### Stated problem
Locate each line in the items below that contains the string "width", and copy those lines. Match case exactly.

### Exercise material
☆ ☆ ☆

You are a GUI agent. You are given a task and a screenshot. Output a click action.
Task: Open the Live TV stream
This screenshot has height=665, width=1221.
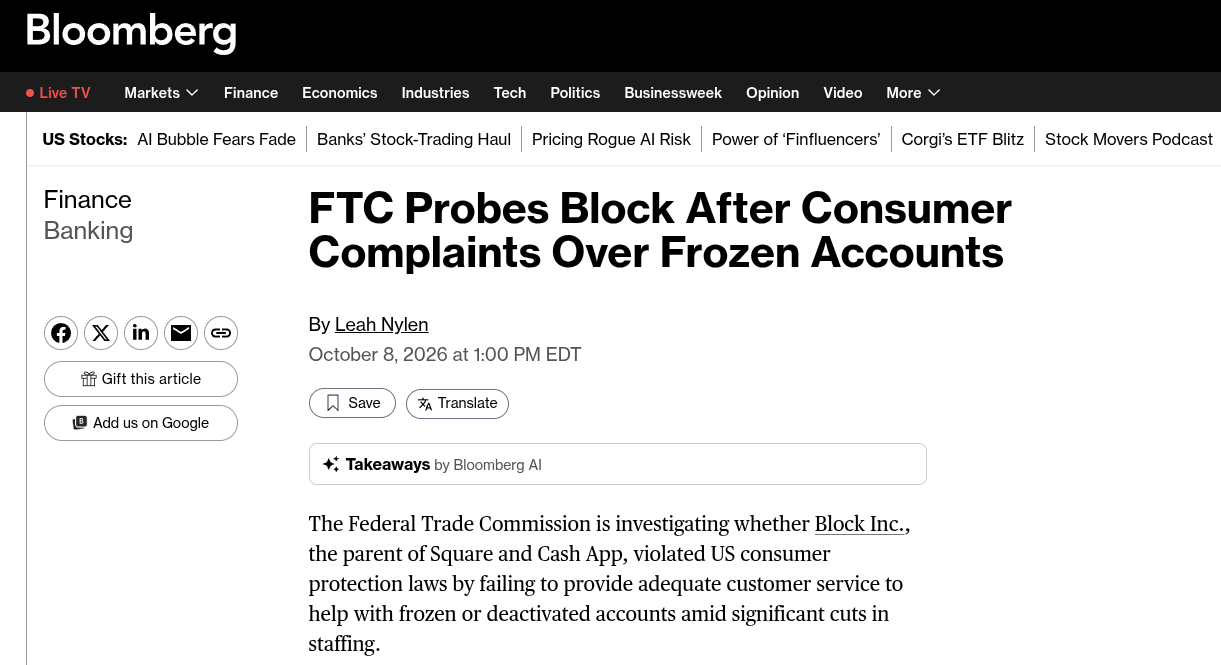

☆ ☆ ☆

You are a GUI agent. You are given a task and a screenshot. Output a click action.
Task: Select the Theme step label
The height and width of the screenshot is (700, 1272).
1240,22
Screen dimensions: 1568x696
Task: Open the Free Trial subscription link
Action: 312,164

☆ ☆ ☆

### Finished exercise
This screenshot has height=665, width=1221.
The height and width of the screenshot is (700, 1272).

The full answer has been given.